Items:
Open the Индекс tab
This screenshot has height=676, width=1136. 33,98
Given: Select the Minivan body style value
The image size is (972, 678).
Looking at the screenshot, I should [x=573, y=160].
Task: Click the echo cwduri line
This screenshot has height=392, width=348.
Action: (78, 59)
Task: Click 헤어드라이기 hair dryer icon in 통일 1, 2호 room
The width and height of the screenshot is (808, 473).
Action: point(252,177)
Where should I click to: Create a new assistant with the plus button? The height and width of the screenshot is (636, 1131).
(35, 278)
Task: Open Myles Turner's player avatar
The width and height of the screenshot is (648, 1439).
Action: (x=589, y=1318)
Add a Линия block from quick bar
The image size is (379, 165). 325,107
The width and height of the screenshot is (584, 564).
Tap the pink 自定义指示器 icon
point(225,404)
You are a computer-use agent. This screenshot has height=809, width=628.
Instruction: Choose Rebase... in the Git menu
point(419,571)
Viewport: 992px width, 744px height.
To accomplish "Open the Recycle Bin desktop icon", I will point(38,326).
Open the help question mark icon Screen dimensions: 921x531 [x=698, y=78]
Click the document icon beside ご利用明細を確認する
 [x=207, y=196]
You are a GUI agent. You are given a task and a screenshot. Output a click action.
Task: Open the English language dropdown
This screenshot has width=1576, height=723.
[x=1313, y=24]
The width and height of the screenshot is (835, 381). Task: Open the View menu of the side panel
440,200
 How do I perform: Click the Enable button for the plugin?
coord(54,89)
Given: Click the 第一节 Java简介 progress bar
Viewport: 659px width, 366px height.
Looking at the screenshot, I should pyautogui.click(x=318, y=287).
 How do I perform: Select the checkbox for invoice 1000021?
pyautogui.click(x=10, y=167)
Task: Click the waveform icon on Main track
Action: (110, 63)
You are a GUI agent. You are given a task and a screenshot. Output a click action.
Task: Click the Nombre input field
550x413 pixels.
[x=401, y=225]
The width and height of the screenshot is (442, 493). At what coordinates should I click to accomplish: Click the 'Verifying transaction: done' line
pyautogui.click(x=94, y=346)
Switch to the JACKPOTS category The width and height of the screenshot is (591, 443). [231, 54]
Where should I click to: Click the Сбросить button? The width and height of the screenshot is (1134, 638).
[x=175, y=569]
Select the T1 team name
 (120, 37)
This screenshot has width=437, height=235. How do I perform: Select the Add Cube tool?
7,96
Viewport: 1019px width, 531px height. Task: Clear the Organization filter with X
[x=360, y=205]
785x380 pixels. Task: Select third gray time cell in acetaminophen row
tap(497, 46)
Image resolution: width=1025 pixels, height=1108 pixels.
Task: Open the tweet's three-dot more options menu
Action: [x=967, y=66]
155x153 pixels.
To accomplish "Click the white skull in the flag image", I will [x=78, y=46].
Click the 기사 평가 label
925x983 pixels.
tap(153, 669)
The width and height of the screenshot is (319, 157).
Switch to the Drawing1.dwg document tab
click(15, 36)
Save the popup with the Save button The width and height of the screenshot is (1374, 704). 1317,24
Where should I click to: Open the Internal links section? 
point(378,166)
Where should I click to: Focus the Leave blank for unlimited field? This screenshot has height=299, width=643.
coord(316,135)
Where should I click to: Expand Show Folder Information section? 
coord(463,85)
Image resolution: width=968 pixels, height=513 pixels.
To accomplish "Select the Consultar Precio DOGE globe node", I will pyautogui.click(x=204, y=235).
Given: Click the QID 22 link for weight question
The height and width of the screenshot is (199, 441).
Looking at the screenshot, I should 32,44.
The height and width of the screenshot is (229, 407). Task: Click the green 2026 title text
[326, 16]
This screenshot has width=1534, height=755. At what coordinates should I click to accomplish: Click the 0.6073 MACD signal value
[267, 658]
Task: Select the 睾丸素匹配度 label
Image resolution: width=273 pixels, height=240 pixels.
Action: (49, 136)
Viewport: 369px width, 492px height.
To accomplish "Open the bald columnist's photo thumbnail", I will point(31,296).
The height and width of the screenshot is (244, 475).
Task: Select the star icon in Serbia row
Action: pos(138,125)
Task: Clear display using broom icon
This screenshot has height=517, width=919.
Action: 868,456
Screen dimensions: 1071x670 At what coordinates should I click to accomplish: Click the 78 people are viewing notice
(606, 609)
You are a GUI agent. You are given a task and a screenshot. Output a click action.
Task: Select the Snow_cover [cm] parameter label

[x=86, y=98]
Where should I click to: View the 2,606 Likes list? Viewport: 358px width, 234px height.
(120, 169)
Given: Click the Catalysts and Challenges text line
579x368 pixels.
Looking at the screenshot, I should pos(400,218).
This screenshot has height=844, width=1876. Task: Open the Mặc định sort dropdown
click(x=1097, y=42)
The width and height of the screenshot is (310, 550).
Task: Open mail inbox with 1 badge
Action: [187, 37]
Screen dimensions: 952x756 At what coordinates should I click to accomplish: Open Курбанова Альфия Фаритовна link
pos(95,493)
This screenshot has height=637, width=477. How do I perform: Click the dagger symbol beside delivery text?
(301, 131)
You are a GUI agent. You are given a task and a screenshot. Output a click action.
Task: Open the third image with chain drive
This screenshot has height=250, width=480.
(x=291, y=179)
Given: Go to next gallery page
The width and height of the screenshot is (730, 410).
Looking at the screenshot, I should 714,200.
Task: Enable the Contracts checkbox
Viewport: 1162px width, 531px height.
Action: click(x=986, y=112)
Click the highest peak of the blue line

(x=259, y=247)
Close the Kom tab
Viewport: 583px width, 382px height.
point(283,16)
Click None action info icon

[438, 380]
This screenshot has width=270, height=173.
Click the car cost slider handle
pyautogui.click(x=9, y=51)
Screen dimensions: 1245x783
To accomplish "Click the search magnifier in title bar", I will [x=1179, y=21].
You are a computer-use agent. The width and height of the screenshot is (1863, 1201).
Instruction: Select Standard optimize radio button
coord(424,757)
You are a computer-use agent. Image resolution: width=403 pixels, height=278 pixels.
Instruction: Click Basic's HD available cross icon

The exercise:
Can you copy every item above verbatim, in the same order?

Complete answer:
Open the Индекс tab
This screenshot has height=676, width=1136. 33,98
Given: Select the Minivan body style value
The image size is (972, 678).
Looking at the screenshot, I should [x=573, y=160].
Task: Click the echo cwduri line
This screenshot has height=392, width=348.
Action: (78, 59)
Task: Click 헤어드라이기 hair dryer icon in 통일 1, 2호 room
The width and height of the screenshot is (808, 473).
Action: point(252,177)
Where should I click to: Create a new assistant with the plus button? The height and width of the screenshot is (636, 1131).
(35, 278)
Task: Open Myles Turner's player avatar
The width and height of the screenshot is (648, 1439).
Action: (x=589, y=1318)
Add a Линия block from quick bar
The image size is (379, 165). 325,107
The width and height of the screenshot is (584, 564).
Tap the pink 自定义指示器 icon
point(225,404)
You are a computer-use agent. This screenshot has height=809, width=628.
Instruction: Choose Rebase... in the Git menu
point(419,571)
Viewport: 992px width, 744px height.
To accomplish "Open the Recycle Bin desktop icon", I will point(38,326).
Open the help question mark icon Screen dimensions: 921x531 [x=698, y=78]
Click the document icon beside ご利用明細を確認する
 [x=207, y=196]
You are a GUI agent. You are given a task and a screenshot. Output a click action.
Task: Open the English language dropdown
This screenshot has width=1576, height=723.
[x=1313, y=24]
The width and height of the screenshot is (835, 381). Task: Open the View menu of the side panel
440,200
 How do I perform: Click the Enable button for the plugin?
coord(54,89)
Given: Click the 第一节 Java简介 progress bar
Viewport: 659px width, 366px height.
Looking at the screenshot, I should pyautogui.click(x=318, y=287).
 How do I perform: Select the checkbox for invoice 1000021?
pyautogui.click(x=10, y=167)
Task: Click the waveform icon on Main track
Action: (110, 63)
You are a GUI agent. You are given a task and a screenshot. Output a click action.
Task: Click the Nombre input field
550x413 pixels.
[x=401, y=225]
The width and height of the screenshot is (442, 493). At what coordinates should I click to accomplish: Click the 'Verifying transaction: done' line
pyautogui.click(x=94, y=346)
Switch to the JACKPOTS category The width and height of the screenshot is (591, 443). [231, 54]
Where should I click to: Click the Сбросить button? The width and height of the screenshot is (1134, 638).
[x=175, y=569]
Select the T1 team name
 (120, 37)
This screenshot has width=437, height=235. How do I perform: Select the Add Cube tool?
7,96
Viewport: 1019px width, 531px height. Task: Clear the Organization filter with X
[x=360, y=205]
785x380 pixels. Task: Select third gray time cell in acetaminophen row
tap(497, 46)
Image resolution: width=1025 pixels, height=1108 pixels.
Task: Open the tweet's three-dot more options menu
Action: [x=967, y=66]
155x153 pixels.
To accomplish "Click the white skull in the flag image", I will [x=78, y=46].
Click the 기사 평가 label
925x983 pixels.
tap(153, 669)
The width and height of the screenshot is (319, 157).
Switch to the Drawing1.dwg document tab
click(15, 36)
Save the popup with the Save button The width and height of the screenshot is (1374, 704). 1317,24
Where should I click to: Open the Internal links section? 
point(378,166)
Where should I click to: Focus the Leave blank for unlimited field? This screenshot has height=299, width=643.
coord(316,135)
Where should I click to: Expand Show Folder Information section? 
coord(463,85)
Image resolution: width=968 pixels, height=513 pixels.
To accomplish "Select the Consultar Precio DOGE globe node", I will pyautogui.click(x=204, y=235).
Given: Click the QID 22 link for weight question
The height and width of the screenshot is (199, 441).
Looking at the screenshot, I should 32,44.
The height and width of the screenshot is (229, 407). Task: Click the green 2026 title text
[326, 16]
This screenshot has width=1534, height=755. At what coordinates should I click to accomplish: Click the 0.6073 MACD signal value
[267, 658]
Task: Select the 睾丸素匹配度 label
Image resolution: width=273 pixels, height=240 pixels.
Action: (49, 136)
Viewport: 369px width, 492px height.
To accomplish "Open the bald columnist's photo thumbnail", I will point(31,296).
The height and width of the screenshot is (244, 475).
Task: Select the star icon in Serbia row
Action: pos(138,125)
Task: Clear display using broom icon
This screenshot has height=517, width=919.
Action: 868,456
Screen dimensions: 1071x670 At what coordinates should I click to accomplish: Click the 78 people are viewing notice
(606, 609)
You are a GUI agent. You are given a task and a screenshot. Output a click action.
Task: Select the Snow_cover [cm] parameter label

[x=86, y=98]
Where should I click to: View the 2,606 Likes list? Viewport: 358px width, 234px height.
(120, 169)
Given: Click the Catalysts and Challenges text line
579x368 pixels.
Looking at the screenshot, I should pos(400,218).
This screenshot has height=844, width=1876. Task: Open the Mặc định sort dropdown
click(x=1097, y=42)
The width and height of the screenshot is (310, 550).
Task: Open mail inbox with 1 badge
Action: [187, 37]
Screen dimensions: 952x756 At what coordinates should I click to accomplish: Open Курбанова Альфия Фаритовна link
pos(95,493)
This screenshot has height=637, width=477. How do I perform: Click the dagger symbol beside delivery text?
(301, 131)
You are a GUI agent. You are given a task and a screenshot. Output a click action.
Task: Open the third image with chain drive
This screenshot has height=250, width=480.
(x=291, y=179)
Given: Go to next gallery page
The width and height of the screenshot is (730, 410).
Looking at the screenshot, I should 714,200.
Task: Enable the Contracts checkbox
Viewport: 1162px width, 531px height.
Action: click(x=986, y=112)
Click the highest peak of the blue line

(x=259, y=247)
Close the Kom tab
Viewport: 583px width, 382px height.
point(283,16)
Click None action info icon

[438, 380]
This screenshot has width=270, height=173.
Click the car cost slider handle
pyautogui.click(x=9, y=51)
Screen dimensions: 1245x783
To accomplish "Click the search magnifier in title bar", I will [x=1179, y=21].
You are a computer-use agent. The width and height of the screenshot is (1863, 1201).
Instruction: Select Standard optimize radio button
coord(424,757)
You are a computer-use agent. Image resolution: width=403 pixels, height=278 pixels.
Instruction: Click Basic's HD available cross icon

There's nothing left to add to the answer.